### Page text
────────────────

A
game rigged against us.
Want
to play a game? Regardless, you’re
in, and you can’t quit. Here
are the rules. I’ll roll a
standard die that has numbers from 1-6.
If it comes up as 1, you get $1. If the roll comes up with numbers 2-6,
you pay me $100,000. I will let you pay me over the next 10 years when you
lose. Of course, if you win, you
get what you had.
You
might call this unfair and rigged, but this is the game that the FAA and
Snohomish County are playing right now.
They want to impose scheduled air service on the Snohomish County
residents surrounding Paine Field and everyone under the flight paths. Residents don’t want this game, but we
have no choice under federal law.
The
law, as implemented in the Airport Noise and Capacity Act of 1990, requires “economic
non-discrimination” on behalf of the airlines. It doesn’t matter that Horizon Air and Allegiant want to
start with just a few flights.
Once the airport changes its Part 139 operating certificate from General
Aviation to scheduled air service, the FAA requires the airport to allow any
airline, any sized aircraft, any number of flights, at any time of the day or
night.
No
curfews or other restrictions allowed. Airlines can operate up to the full capacity of the
airport. In fact, the FAA helps by
subsidizing the airlines and by paying for the terminal and other improvements
that increase the airport’s capacity.
County
residents will lose and will pay.
Schools pay for the noise with an impaired learning environment even as
they shoulder the costs of noise mitigation. Highline school district needed $200 million for noise
mitigation costs when the third runway came to Sea-Tac.
Homeowners
can anticipate an additional 10-25 percent decline in property values. Total home values in south Snohomish
County are about $4 billion, so this impact on personal wealth and property tax
collections is significant.

────────────────

Data records:
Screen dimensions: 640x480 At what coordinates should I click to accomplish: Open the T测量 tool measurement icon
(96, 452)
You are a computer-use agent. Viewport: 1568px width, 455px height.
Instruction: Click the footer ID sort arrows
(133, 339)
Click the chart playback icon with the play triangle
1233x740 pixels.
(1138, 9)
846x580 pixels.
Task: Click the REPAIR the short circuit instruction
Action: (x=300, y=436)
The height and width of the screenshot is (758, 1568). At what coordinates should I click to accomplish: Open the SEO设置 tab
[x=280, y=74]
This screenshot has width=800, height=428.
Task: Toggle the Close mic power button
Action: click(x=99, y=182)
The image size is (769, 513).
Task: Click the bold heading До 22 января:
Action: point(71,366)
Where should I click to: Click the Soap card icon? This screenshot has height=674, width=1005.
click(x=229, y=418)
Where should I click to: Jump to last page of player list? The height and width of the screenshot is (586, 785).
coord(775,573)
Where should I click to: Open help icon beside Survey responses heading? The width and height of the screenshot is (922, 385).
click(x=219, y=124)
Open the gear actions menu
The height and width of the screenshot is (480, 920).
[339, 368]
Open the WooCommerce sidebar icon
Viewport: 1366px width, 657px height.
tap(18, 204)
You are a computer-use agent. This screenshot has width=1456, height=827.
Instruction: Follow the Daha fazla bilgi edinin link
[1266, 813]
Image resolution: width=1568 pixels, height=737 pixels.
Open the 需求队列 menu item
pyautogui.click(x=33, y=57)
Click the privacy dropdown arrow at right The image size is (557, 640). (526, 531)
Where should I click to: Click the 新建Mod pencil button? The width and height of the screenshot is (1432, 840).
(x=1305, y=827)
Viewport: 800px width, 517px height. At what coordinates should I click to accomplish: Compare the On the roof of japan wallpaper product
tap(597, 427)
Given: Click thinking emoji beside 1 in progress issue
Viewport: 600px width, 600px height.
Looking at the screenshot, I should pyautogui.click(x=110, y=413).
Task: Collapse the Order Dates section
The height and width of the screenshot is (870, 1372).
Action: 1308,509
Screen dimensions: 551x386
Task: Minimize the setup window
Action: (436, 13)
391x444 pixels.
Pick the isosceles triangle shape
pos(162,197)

────────────────

### Activity
Return the stretch of the Paine Field piece from "They want to" up to and including "under federal law.", copied word for word.

### Your response
They want to impose scheduled air service on the Snohomish County
residents surrounding Paine Field and everyone under the flight paths. Residents don’t want this game, but we
have no choice under federal law.